#### TRY IT:
Look through the data that follows and copy each line with the string "Chậu".

#### SOURCE RECORDS:
○ ○ ○
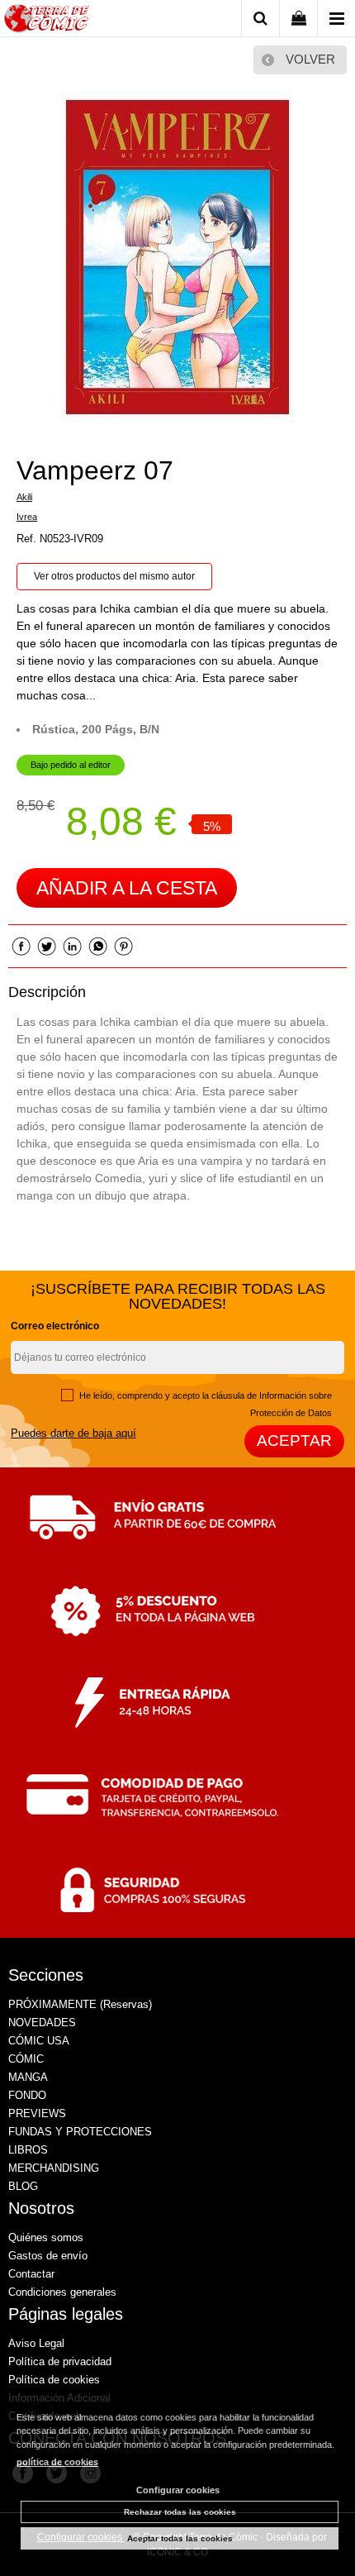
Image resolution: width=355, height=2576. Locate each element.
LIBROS (28, 2150)
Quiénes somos (45, 2237)
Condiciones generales (62, 2292)
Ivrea (27, 517)
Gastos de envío (48, 2255)
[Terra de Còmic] (46, 21)
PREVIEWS (37, 2113)
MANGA (28, 2077)
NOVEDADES (42, 2022)
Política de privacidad (59, 2361)
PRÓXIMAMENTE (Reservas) (80, 2004)
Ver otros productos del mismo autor (114, 576)
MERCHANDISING (53, 2168)
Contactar (31, 2274)
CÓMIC (26, 2059)
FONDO (27, 2095)
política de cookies (57, 2462)
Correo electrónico (55, 1326)
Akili (24, 497)
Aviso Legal (36, 2343)
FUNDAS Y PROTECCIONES (80, 2131)
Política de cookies (54, 2379)
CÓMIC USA (38, 2041)
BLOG (23, 2186)
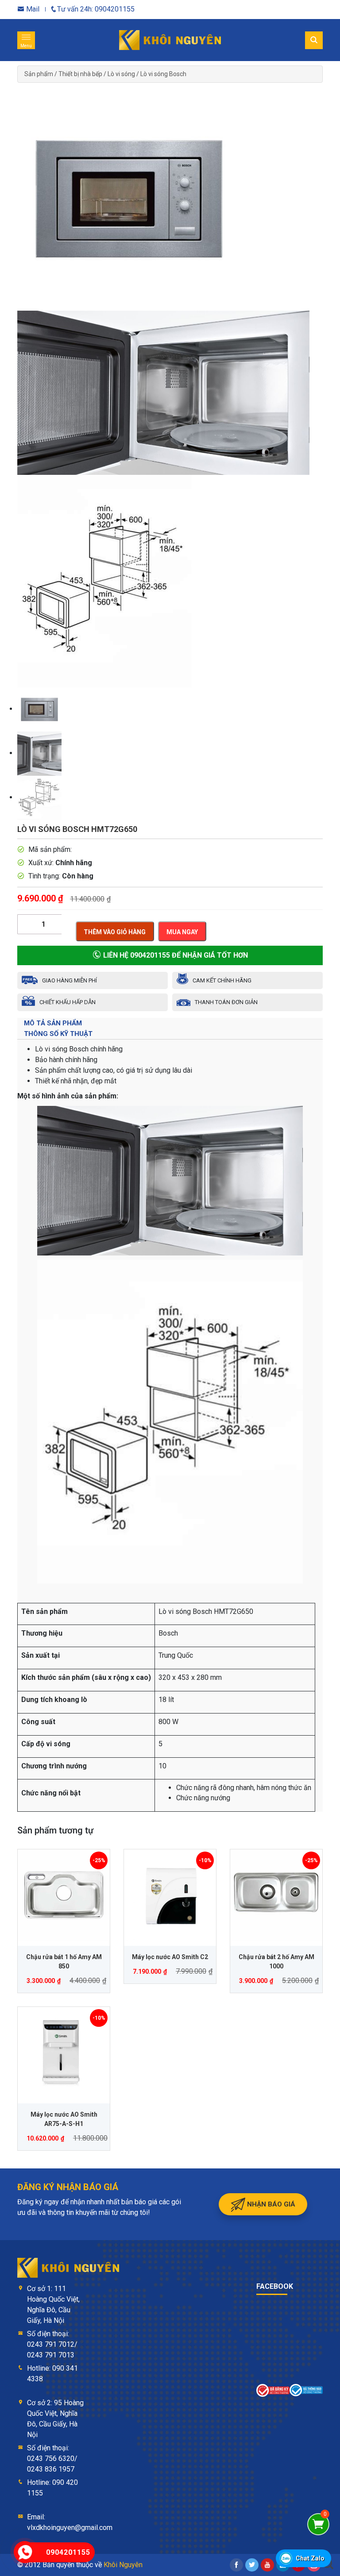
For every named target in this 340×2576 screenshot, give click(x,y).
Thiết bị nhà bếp (80, 73)
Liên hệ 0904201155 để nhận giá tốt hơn (174, 955)
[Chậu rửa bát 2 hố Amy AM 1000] (276, 1895)
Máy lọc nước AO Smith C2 (170, 1956)
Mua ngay (182, 932)
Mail (31, 9)
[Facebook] (236, 2565)
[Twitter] (252, 2565)
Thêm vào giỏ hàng (115, 932)
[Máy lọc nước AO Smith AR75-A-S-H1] (64, 2053)
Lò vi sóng (121, 73)
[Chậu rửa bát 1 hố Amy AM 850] (64, 1895)
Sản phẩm (38, 73)
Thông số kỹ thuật (58, 1034)
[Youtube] (267, 2565)
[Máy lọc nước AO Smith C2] (170, 1895)
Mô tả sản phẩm (53, 1023)
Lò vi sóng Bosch (163, 73)
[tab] (170, 1023)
○ ○ ○
#### WRITTEN ANSWER:
[Chậu rửa bát 2 hố Amy AM 1000] (276, 1895)
[Chậu rửa bát 1 hố Amy AM 850] (64, 1895)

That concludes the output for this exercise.